Everyone has their own story to tell. People are stories. Theatre is an extension of telling your story and no one knows and understands that more profoundly than Deborah Randall, whose story is far too complex and toeing the line of a theatrical goddess archetype to be summed up in a few mere words. Telling your story is what’s important. Embracing the joy in your story becomes critical for the darkest moments in your lives. Everyone has experienced loss; grief and loss impact everyone differently. In an evolutionary experience of catharsis and poetry, Deborah Randall plants the seeds of a living monument to her friend Tricia McCauley. Cultivating a flourishing garden of beauty, reverence, and stunning reality, Randall masterfully presents the world with the emotional gravitas of love and loss and how to live when someone deeply steeped in your life has died. Living and Dying with Tricia McCauley, written, directed, and performed by Randall, is more than just a living memorial to the effervescent spirit of the tragically departed Tricia McCauley. It serves as a fountain, gushing forth with raw passion and real emotion, for anyone who has ever felt loss and struggled to cleanse themselves of grief enough to carry on with life.
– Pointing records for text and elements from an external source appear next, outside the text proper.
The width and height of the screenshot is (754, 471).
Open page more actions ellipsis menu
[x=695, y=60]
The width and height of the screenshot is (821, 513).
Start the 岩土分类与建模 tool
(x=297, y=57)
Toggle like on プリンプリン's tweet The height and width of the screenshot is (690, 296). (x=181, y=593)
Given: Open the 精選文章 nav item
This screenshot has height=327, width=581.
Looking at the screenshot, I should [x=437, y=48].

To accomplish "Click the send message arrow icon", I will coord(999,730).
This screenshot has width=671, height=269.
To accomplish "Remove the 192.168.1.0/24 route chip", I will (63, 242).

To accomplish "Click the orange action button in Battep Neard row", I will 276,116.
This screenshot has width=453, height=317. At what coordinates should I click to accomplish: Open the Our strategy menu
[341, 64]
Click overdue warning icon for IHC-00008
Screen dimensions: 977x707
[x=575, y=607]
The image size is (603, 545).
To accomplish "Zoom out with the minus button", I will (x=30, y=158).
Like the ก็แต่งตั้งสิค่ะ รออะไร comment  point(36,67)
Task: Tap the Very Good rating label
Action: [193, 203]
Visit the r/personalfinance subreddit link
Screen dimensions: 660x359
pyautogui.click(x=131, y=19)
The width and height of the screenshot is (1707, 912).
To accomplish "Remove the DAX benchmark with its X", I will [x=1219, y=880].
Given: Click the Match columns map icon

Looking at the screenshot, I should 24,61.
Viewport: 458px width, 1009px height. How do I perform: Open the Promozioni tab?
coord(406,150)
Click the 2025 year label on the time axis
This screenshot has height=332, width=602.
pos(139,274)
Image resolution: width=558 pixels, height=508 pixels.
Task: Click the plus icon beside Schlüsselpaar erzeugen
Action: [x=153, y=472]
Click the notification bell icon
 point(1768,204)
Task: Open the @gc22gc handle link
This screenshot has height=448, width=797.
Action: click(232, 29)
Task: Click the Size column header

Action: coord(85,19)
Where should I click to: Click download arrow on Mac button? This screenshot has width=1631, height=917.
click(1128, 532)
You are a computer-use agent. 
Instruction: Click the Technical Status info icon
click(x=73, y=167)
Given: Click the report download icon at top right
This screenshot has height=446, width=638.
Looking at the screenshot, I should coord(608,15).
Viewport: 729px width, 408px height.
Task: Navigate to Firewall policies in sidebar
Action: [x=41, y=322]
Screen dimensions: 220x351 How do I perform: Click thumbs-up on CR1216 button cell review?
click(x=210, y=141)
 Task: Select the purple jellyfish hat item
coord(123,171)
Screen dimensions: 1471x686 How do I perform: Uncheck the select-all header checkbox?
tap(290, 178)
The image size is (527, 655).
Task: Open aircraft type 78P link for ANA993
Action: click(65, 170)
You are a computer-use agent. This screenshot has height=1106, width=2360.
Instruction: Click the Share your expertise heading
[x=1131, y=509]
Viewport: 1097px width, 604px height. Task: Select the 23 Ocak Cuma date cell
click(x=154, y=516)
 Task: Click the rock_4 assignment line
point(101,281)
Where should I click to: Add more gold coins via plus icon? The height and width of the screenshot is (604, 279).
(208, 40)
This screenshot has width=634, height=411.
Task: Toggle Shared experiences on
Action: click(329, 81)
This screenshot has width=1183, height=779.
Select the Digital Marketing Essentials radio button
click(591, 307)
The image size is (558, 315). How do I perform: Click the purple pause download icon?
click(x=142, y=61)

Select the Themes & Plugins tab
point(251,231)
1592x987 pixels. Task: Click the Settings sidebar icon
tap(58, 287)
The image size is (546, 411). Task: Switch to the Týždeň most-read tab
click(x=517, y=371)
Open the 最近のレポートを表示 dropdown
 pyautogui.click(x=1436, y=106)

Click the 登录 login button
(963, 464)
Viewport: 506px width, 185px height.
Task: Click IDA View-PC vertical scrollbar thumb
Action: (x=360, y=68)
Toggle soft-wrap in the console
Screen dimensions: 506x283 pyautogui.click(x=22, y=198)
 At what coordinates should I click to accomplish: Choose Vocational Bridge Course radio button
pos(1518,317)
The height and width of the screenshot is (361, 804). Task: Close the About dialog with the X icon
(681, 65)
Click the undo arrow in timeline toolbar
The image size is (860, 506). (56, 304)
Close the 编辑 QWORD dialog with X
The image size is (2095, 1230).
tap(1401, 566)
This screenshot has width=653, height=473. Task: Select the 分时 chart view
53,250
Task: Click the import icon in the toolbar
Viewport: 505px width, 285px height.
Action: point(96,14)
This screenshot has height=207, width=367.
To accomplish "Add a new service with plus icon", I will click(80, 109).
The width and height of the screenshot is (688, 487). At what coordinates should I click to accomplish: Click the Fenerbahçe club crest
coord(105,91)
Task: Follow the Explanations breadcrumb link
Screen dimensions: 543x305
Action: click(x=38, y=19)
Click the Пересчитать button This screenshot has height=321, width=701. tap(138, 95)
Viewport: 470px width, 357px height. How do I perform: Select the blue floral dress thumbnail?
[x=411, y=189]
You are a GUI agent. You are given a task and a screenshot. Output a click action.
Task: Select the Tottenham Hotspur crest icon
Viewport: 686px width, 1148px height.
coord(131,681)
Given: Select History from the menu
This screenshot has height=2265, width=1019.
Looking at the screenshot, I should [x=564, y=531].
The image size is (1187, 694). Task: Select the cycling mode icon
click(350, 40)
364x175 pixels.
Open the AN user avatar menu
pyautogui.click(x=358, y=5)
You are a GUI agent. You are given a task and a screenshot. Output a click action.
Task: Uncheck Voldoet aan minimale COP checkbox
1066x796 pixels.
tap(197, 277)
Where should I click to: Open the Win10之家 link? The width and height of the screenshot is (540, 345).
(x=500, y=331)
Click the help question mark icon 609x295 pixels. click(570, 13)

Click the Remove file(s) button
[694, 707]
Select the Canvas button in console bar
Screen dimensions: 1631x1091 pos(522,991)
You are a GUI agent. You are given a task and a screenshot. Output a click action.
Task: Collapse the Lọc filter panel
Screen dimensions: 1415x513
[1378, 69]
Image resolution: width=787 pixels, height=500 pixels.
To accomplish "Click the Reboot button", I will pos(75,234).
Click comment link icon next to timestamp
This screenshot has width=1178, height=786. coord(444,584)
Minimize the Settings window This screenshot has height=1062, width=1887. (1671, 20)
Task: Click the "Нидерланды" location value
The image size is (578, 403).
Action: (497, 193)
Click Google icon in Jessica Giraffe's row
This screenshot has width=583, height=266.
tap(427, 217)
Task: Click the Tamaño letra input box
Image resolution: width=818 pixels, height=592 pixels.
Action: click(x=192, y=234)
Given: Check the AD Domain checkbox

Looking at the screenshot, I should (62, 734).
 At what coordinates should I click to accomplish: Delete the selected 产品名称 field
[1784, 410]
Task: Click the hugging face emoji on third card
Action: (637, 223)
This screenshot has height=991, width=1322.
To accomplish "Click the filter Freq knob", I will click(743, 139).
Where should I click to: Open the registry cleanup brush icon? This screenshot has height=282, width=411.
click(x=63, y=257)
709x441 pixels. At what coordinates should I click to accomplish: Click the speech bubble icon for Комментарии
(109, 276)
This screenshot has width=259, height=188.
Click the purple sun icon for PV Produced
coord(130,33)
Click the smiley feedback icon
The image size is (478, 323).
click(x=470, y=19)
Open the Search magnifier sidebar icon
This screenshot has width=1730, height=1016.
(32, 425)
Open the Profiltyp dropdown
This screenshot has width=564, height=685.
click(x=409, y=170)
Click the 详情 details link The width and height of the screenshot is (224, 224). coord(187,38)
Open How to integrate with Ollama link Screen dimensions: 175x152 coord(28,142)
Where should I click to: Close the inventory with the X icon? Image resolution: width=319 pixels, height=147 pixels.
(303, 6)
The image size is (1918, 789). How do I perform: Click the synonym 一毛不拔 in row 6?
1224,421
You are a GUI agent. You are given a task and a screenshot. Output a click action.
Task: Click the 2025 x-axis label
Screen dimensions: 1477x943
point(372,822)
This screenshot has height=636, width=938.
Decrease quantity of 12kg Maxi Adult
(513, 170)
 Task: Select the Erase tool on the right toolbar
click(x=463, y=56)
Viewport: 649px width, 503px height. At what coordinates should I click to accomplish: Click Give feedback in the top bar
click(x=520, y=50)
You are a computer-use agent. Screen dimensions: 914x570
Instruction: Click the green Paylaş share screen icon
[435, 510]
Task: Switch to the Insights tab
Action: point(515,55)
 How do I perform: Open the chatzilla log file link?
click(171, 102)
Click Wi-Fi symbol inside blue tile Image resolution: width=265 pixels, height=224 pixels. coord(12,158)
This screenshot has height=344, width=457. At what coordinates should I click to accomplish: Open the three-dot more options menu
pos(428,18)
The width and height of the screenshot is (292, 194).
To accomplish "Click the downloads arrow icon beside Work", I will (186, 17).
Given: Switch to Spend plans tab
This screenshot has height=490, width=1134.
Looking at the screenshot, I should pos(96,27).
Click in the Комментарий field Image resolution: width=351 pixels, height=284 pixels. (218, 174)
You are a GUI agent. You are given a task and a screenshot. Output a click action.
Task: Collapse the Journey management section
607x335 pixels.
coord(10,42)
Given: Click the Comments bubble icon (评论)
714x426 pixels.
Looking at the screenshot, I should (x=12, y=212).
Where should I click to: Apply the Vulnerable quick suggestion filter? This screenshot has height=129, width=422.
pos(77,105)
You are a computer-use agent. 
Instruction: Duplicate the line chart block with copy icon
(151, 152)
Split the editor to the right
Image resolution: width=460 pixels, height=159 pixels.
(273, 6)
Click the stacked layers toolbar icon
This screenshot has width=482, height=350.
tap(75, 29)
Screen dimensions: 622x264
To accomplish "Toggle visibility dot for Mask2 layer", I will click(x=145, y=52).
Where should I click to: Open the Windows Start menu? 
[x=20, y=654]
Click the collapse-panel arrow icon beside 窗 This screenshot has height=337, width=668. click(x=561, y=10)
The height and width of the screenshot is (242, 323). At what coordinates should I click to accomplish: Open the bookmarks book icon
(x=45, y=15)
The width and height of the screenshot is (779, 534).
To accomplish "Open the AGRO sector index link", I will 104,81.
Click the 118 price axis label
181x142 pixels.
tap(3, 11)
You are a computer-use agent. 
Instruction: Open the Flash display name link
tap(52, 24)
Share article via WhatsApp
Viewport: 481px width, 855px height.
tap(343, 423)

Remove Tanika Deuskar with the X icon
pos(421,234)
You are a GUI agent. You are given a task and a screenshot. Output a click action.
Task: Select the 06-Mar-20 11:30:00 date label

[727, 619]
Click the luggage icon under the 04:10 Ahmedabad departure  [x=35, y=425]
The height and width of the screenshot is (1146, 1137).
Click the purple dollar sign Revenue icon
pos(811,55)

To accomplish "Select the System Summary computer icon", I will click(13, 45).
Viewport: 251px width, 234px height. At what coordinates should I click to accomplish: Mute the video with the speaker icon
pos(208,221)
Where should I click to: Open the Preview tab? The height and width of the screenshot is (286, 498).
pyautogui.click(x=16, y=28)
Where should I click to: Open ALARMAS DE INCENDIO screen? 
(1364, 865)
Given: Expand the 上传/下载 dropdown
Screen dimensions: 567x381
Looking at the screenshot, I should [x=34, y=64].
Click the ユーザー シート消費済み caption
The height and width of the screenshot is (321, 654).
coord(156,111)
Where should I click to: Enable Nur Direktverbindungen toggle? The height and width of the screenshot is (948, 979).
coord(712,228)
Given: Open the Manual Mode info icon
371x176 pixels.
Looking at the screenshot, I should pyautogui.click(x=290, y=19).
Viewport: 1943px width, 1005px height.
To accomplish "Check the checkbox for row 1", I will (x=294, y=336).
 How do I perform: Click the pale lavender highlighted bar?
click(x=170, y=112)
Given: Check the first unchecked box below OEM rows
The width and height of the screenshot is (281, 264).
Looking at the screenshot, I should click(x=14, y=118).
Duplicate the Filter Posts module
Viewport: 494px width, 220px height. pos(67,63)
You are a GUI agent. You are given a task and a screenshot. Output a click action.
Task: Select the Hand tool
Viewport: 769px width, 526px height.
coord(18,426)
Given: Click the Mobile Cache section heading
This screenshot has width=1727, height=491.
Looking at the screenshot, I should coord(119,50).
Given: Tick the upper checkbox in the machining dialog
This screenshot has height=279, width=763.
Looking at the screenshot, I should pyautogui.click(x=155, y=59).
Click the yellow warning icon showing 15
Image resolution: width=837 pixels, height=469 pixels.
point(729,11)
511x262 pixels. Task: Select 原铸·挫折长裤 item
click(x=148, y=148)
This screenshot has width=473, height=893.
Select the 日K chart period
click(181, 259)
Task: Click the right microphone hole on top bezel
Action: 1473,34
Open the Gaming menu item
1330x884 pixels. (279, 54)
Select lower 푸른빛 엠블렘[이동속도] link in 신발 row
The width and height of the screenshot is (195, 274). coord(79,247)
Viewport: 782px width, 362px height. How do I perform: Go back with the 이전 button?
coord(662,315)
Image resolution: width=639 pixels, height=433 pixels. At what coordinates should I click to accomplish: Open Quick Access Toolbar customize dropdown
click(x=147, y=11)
Do not make the mistake in thinking that a play about a woman’s struggle over losing a dear friend to brutal murder will in someway not be applicable to you, will not move you, or will not have a deep impact upon you as you watch it. Randall has created a vulnerable exposure in this work by putting her own personal story, as it relates to her close friendship with Tricia, right at the core of the show. There is a comforting set, crafted by the visionary Amy Rhodes, with power-charged lighting plots designed by Kristin Thompson; the show, however belongs to Deborah and to Tricia, referred to throughout as ‘D’ and ‘T’. It is evocative; it is powerful; it is moving. There is an indescribable rawness that Randall brings to the forefront of every moment, whether she’s shouting or simply speaking. And that rawness drives the performance piece, transforming it into something more than a one-woman show; it makes magic of some inexplicable sort and creates a healing, for whatever wound of loss you’re carrying when you enter the space.
There is a storyteller’s nature to the way Randall starts the piece, at first glance one might think the show to be merely an anecdotal piece with fond memories and light-hearted stories. Randall quickly dispels this notion by weaving dark times and hard feelings of rage, sorrow, and grief into the narrative before the audience has a chance to be lost in her fond memories of Tricia. While the show possesses a darkness, it ultimately possesses a greater light; the light is love. As stated in her director’s note, “love wins. Always.” This constant notion of love and light prevailing through darkness is ever-present in the performance, even when it is shoved aside during moments of high-octane rage or delirious sadness. Multi-media inclusions of Tricia pay glorious tribute to the vibrancy of her soul and overall warm and welcoming infectious nature.
Randall’s work is more than just storytelling. She includes excerpts from her own personal diary, furthering the deeply visceral exposure of her journey through this loss. These diary readings hit hard and fast, being delivered at the microphone like a poetry slam gone awry but in an earnest and emotionally unsettling fashion. Randall plays her guitar on the stage as well, trying to sing and play out her frustrations and feelings, showcasing and perfectly capturing elements of her struggle to process and overcome grief. The piece is empowering for women; the piece is moving for everyone. Randall manages to pull the audience into her pain but also into her joy and her light and her love. Her love for Tricia, her love for theatre, her love for life, all of these things are clearly presented in a stirring and heartfelt performance over the course of one hour.
The work speaks for itself, but also speaks volumes about the senseless violence in our world, oft driven by what Randall calls ‘toxic masculinity.’ Randall draws the audience further still into this reality with the help of her calligrapher friend Sammy Little, who has beautifully painted the names of women that friends of hers have lost to homicide. One of the most breathtaking takeaways for the show, on a universal level, is that despite death, a person can live on in the heart, mind, and soul of someone who loved them. It is a beautiful tribute; it is a true work of art; it is a catharsis, a release, a theatrical monument of living legacy that helps remind those in grief that love always wins.